Thomas Jefferson senior Katherine Ho, who was awarded a scholarship by the Siemens Foundation for her performance on AP exams. Ho was one of two awardees from Virginia.
Photo by Alex McVeigh.
McLean For many students, AP classes are a chore, something taken to help college standings or boost GPA and the AP Exams are dreaded all year long. For Katherine Ho of McLean, challenges and problem solving have been part of her life for a long time.
"My dad used to give me riddles to solve all the time, and it really ingrained into me the idea to never give up when you’re looking for an answer," she said. "Now that’s become a big part of who I am."

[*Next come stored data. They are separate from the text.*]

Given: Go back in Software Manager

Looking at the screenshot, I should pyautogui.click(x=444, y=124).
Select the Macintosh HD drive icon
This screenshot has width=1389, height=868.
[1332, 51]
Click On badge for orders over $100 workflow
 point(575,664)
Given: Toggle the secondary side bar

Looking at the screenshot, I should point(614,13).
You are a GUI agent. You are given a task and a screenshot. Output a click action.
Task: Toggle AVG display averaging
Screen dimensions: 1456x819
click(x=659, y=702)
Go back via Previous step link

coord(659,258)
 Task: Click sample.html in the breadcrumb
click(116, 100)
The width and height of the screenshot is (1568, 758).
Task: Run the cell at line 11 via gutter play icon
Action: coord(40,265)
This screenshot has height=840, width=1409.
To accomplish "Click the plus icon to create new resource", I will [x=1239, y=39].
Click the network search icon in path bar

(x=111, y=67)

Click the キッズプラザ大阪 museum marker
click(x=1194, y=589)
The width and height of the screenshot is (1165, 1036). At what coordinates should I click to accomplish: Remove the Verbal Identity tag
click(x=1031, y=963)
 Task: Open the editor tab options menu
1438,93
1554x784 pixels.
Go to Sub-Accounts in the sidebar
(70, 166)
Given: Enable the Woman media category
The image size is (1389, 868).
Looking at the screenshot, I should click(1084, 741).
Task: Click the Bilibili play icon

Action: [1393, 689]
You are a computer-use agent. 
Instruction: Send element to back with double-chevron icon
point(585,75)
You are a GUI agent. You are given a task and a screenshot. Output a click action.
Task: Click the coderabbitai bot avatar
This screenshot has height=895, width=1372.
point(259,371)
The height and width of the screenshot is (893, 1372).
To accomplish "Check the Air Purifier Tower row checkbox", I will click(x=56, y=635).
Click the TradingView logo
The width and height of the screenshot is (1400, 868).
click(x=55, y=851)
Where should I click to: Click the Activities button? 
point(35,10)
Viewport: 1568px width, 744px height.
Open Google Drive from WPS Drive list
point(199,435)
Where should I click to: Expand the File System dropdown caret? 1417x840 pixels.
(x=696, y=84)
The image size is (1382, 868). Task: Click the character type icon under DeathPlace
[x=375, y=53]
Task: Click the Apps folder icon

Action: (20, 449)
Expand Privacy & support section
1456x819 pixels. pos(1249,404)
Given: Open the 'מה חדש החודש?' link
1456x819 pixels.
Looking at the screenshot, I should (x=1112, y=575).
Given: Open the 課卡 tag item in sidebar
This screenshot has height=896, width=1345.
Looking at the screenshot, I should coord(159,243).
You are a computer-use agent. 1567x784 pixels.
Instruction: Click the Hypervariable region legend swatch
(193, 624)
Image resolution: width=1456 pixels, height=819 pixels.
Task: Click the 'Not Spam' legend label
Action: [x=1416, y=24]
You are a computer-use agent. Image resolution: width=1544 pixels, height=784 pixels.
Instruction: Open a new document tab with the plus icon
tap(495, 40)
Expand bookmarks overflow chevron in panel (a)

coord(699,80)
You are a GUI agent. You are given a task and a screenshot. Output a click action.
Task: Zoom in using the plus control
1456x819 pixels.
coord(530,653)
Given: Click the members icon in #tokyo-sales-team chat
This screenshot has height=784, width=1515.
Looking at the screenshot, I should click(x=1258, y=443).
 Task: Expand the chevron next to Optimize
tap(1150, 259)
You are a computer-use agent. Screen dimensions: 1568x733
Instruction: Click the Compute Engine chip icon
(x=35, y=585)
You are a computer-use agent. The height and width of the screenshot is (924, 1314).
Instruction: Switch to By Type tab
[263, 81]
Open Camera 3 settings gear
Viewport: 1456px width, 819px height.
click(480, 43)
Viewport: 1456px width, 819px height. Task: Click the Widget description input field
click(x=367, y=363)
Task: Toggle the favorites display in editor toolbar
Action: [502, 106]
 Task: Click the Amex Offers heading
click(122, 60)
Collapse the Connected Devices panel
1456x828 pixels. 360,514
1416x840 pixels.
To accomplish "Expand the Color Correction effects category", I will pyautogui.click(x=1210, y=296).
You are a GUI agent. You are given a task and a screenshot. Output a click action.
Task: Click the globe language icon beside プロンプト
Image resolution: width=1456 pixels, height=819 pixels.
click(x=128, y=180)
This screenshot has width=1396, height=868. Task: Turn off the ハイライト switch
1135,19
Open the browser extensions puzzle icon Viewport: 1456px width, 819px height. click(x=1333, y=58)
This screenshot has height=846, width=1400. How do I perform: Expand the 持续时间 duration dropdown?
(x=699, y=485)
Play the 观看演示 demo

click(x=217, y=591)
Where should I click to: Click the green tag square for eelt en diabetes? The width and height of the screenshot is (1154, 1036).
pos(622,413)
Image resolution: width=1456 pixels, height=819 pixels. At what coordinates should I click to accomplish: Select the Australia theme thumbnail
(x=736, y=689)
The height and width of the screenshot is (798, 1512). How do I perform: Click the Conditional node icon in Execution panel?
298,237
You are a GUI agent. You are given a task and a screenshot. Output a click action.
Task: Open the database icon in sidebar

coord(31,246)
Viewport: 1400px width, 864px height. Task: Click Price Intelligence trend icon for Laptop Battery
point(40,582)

Ho, a senior at Thomas Jefferson High School for Science and Technology, has been named one of the Virginia winners of the 2012-13 Siemens Award for Advanced Placement. The awards go to one male and female per state, who receive a $2,000 scholarship for college.
THE AWARDS go to students who have earned the greatest number of scores of five on AP exams in biology, calculus, computer science, environmental science, physics-mechanics, physics-electricity and magnetism, and statistics.
Jennifer Harper-Taylor, president of the Siemens Foundation, said that they focus on science, technology, engineering and math courses because "that’s where the true innovators come from."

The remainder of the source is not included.